In a 2012 report, the National Research Council identified a number of physical threats, especially to high-voltage transformers. The report stated that these transformers are “very large, difficult to move, custom-built, and difficult to replace. Most are no longer made in the United States, and the delivery time for new ones can run to months or years.” The report also highlighted the increasing risk from cyberterrorism, owing to the transmission grid’s increasing dependence on computerized operations, especially “supervisory control and data acquisition (SCADA) systems that gather real-time measurements from substations and send out control signals to equipment, such as circuit breakers.”
Infrastructure. Another critical issue is aging transmission system infrastructure. As equipment ages, it can become less reliable and more prone to sudden failures. Having sufficient information about the condition of this infrastructure is a key component to ensuring optimum reliability. For example, new planning methods to determine the number and locations of spare transformers on the bulk power system can be evaluated by RTOs, individual utilities that own transmission lines, and state and federal regulators. These methods can reduce costs and lessen the likelihood of extended outages.
Still another challenge stems from who pays for grid improvements, especially new transmission lines needed to interconnect renewable resources. Although retail consumers ultimately pay for these investments, how the costs are allocated among different consumers has become controversial. Typically, cost allocation is based on the cost-causation principle, which can be thought of as similar to a “you break it, you buy it” policy in a retail store.
This approach began to break down with the need to integrate greater quantities of subsidized solar and wind generation. Historically, transmission grid operators would allocate transmission line costs to the local utility where the physical interconnection took place, even if the power generated by a wind facility was to be delivered to customers of a different utility. For example, the transmission interconnection costs for a wind power facility built in rural Iowa would be allocated to the local electric utility even if the power was being delivered to consumers in Ohio.

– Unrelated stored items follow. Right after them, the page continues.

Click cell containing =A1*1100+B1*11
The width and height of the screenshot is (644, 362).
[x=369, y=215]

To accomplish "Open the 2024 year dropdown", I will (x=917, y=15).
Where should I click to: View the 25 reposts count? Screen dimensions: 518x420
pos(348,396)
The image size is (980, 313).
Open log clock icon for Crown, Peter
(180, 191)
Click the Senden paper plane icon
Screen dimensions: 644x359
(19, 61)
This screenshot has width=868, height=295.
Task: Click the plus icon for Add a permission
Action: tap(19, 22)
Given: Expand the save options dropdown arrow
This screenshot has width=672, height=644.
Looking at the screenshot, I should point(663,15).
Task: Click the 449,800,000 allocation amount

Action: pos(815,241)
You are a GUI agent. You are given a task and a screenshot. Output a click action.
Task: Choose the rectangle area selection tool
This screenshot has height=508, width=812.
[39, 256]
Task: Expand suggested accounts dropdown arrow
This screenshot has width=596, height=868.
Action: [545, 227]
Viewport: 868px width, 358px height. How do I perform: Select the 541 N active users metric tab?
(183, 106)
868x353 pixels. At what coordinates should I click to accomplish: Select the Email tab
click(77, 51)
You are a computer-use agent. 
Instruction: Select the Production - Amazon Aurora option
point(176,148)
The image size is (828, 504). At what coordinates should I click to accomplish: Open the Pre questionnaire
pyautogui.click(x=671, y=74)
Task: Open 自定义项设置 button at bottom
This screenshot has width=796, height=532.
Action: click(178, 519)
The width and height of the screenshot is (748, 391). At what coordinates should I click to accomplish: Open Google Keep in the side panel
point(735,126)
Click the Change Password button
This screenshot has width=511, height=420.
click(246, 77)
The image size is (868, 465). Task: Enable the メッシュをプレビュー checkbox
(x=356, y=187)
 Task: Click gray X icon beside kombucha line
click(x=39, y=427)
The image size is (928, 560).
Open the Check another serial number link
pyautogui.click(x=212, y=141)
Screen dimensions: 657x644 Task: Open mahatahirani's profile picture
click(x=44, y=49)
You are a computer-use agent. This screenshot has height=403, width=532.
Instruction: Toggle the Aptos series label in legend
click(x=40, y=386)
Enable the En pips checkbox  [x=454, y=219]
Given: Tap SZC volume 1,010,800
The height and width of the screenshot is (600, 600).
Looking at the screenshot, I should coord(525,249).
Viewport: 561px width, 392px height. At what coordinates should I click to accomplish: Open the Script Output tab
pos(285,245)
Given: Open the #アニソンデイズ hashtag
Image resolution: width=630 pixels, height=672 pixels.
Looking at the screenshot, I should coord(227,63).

Integration costs were small as long as renewable generation additions were small. Yet as the amount of subsidized renewable generation began increasing dramatically, requiring entirely new high-voltage transmission lines to be built, interconnection costs rose and local electric utilities balked. For example, two utility members of the Midwest Independent System Operator (MISO), a transmission organization covering numerous states in the Midwest, threatened to withdraw from MISO altogether.
To address these cost allocation issues, FERC issued Order 1000 in 2011. This major rule was designed, among other things, to adopt a broader cost socialization approach for “public policy initiatives,” such as renewable generation. As a result of Order 1000, many infrastructure costs associated with interconnecting wind and solar facilities will be socialized across all transmission system users, forcing many users to further subsidize renewable energy beyond the federal and state tax handouts. However, Order 1000 has proved controversial, and its cost-socialization requirements have been appealed by the Coalition for Fair Transmission Policy, a group that includes state utility regulators, utilities, and independent transmission companies.
Costs, Benefits, and Interdependencies. Ultimately, given these challenges we must recognize at least three basic facts.
First, system reliability comes at a cost. However, because the benefits of reliability are not evenly distributed—individuals and firms may place far different values on avoiding interruptions to electric service—determining how costs should be allocated can be difficult and controversial.
Second, measuring these benefits is difficult. Asking an individual what he is willing to pay for reliable electric service is likely to evoke an odd stare, not a specific dollar value. Similarly, siting decisions for new transmission lines often hinge on high transaction costs and difficult-to-ascertain costs, such as the impacts on property values and concerns about health effects of electromagnetic radiation. Moreover, system reliability cannot, except in limited circumstances (e.g., an industrial firm building its own generating plant) be tailored to individual customers’ willingness to pay. Even if one consumer in a neighborhood is willing to pay twice as much as another consumer to avoid a blackout, the local utility can only provide both consumers with the same reliability.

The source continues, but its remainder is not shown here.